I did try and expand my reading a bit and tried to read some of Paul's books, but my head started to explode each time so I've stopped doing that.
 

tonksy

New Member
So...another question. Has anyone ever used paperbackswap.com? I just joined the other day. I listed a bunch of old cast off books and have some books on the way. It sounds like a cool program.
 

POStech

New Member
I bought a book a few weeks ago for the first time in years. I use to read alot back in the day when I took public transit.
 

majestyx

New Member
I've read a couple of Janet Evanovich's books, usually in a day or two. My main authors to read are John Grisham, J.D. Robb (Nora Roberts), Patricia Cornwell and Iris Johansen. I try not to read frequently as when I read, I have a hard time putting the book down once I start.
 

2minkey

bootlicker
i read on the plane - travel a lot... i don't read fiction, as my amazon wish list makes pretty obvious...

Land of Desire: Merchants, Power, and the Rise of a New American Culture by William R. Leach (Author)
Does Technology Drive History?
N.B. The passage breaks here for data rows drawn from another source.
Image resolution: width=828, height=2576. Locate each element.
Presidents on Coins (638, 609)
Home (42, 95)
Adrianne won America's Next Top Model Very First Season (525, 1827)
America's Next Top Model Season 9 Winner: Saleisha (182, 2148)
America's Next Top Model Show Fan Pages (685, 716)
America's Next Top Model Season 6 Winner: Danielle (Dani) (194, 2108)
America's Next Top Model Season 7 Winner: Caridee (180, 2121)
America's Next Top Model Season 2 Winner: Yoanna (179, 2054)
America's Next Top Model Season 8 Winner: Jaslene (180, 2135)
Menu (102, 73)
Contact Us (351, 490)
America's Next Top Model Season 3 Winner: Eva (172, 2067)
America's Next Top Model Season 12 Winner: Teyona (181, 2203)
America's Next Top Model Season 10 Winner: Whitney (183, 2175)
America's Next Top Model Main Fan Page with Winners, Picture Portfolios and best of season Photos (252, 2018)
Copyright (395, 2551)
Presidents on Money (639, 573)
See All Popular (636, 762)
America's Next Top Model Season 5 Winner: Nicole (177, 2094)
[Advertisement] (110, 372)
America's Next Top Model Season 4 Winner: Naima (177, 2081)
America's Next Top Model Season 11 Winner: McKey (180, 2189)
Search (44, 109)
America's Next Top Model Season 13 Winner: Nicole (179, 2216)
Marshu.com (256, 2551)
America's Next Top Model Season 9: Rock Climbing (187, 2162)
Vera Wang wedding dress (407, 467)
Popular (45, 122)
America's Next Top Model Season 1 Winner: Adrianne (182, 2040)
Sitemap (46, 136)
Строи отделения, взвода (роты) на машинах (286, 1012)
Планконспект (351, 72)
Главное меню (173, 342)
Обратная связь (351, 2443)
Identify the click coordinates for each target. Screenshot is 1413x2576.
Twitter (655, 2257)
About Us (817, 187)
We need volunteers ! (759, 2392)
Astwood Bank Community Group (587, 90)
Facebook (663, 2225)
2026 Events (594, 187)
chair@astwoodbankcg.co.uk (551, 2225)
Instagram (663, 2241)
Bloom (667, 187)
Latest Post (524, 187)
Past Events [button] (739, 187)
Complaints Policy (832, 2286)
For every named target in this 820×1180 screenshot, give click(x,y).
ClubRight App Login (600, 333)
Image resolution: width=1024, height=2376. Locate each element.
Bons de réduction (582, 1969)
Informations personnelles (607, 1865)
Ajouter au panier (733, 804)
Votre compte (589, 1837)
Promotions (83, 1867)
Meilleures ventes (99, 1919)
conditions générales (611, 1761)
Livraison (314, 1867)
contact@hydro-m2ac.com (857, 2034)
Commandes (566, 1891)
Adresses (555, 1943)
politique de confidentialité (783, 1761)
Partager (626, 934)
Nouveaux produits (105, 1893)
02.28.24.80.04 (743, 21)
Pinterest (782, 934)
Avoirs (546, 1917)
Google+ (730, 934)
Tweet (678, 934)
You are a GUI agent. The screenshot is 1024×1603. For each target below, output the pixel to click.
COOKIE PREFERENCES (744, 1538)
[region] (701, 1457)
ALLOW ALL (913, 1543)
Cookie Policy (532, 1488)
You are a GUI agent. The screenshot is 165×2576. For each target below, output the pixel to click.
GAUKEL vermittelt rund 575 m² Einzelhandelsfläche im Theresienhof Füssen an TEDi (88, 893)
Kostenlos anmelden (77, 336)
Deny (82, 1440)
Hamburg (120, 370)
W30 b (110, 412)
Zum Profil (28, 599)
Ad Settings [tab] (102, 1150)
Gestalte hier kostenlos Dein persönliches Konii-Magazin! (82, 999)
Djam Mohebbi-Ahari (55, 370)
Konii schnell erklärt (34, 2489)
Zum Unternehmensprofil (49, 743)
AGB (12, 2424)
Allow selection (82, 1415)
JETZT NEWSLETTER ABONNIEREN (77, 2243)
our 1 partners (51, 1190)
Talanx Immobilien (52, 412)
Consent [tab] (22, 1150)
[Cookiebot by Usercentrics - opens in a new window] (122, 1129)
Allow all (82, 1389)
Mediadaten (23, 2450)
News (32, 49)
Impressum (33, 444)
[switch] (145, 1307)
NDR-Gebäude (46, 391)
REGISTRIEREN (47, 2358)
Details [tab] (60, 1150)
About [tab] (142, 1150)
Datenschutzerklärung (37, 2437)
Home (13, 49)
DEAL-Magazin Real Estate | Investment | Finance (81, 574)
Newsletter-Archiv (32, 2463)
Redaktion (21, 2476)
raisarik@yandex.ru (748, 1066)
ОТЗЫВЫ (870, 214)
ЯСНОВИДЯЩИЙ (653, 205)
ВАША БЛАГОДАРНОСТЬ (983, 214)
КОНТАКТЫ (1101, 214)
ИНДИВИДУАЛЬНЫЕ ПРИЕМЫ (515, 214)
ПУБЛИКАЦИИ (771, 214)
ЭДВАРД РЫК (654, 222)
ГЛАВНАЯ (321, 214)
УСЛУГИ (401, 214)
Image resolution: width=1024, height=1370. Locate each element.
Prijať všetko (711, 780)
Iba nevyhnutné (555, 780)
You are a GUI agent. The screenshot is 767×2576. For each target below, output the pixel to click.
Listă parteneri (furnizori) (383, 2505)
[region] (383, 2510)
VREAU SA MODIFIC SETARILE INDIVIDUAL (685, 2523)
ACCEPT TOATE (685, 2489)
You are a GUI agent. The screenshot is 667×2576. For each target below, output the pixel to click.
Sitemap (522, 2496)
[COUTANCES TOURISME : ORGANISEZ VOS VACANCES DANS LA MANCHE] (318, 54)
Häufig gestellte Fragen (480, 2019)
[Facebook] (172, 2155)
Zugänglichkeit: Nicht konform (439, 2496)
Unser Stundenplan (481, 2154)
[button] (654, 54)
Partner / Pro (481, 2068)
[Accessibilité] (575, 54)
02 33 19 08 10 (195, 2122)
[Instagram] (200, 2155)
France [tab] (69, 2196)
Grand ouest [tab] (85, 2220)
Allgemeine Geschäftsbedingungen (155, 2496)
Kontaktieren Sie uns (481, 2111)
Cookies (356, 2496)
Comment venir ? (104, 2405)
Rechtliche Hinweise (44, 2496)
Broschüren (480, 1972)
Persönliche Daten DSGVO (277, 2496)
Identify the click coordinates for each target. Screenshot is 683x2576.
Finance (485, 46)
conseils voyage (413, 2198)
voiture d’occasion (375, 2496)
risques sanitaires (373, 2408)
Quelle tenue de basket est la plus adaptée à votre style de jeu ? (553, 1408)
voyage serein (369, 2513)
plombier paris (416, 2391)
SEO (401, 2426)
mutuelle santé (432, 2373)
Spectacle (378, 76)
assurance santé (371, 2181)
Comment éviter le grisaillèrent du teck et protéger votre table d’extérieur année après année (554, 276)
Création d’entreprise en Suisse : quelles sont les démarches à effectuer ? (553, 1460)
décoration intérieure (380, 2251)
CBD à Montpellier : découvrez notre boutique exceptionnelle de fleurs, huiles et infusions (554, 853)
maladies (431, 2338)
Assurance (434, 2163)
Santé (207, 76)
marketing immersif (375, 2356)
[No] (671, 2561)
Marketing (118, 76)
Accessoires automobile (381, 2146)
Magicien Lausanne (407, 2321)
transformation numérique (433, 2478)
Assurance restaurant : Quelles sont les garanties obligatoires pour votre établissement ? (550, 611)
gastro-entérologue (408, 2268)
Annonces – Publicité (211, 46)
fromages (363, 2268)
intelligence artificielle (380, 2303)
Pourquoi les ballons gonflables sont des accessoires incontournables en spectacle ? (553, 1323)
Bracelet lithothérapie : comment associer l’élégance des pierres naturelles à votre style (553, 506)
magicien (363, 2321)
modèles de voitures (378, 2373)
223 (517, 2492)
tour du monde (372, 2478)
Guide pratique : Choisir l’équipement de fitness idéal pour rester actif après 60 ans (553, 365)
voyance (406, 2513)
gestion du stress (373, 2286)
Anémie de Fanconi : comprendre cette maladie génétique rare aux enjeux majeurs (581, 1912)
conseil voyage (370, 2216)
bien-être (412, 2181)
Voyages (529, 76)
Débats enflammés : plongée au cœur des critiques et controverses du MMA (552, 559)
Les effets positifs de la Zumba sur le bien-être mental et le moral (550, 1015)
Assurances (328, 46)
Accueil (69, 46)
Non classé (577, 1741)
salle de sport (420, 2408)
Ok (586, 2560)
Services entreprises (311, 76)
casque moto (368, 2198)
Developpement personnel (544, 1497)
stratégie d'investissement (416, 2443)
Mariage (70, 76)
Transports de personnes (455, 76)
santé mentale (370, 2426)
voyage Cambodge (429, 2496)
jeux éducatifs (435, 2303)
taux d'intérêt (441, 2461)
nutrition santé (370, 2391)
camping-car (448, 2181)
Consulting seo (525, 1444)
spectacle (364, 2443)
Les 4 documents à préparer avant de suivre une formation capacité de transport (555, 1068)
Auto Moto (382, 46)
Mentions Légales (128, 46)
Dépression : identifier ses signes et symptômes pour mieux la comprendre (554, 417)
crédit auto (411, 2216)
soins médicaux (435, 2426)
The Dilemma of Technological Determinism by Merritt Roe Smith (Editor), Leo Marx (Editor)
An Engine, Not a Camera: How Financial Models Shape Markets (Inside Technology) by Donald MacKenzie (Author)
When in the Course of Human Events: Arguing the Case for Southern Secession by Charles Adams (Author)
The Transplanted: A History of Immigrants in Urban America (Interdisciplinary Studies in History) by John Bodnar (Author)
The Order Has Been Carried Out: History, Memory, and Meaning of a Nazi Massacre in Rome (Palgrave Studies in Oral History) by Alessandro Portelli (Author)
The Gospel of Germs: Men, Women, and the Microbe in American Life by Nancy Tomes (Author)
The Furniture of Carlo Mollino by Fulvio Ferrari (Author), Napoleone Ferrari (Author)
My Life And Work (Henry Ford) by Henry Ford (Author), Samuel Crowther (Author)
Leonardo to the Internet: Technology and Culture from the Renaissance to the Present (Johns Hopkins Studies in the History of Technology) by Thomas J. Misa (Author)
My Futurist Years by Roman Jakobson (Author), et al.
 

tonksy

New Member
OOH! You should read Phillipa Gregory! Her titles sound like cheap romances but they are actually very well written historical fictions. I can not remember all the titles but I know I have read The Queen's Fool and enjoyed it. I have The Other Boleyn Girl sitting on my pile and next year we get to read The Virgin's Lover.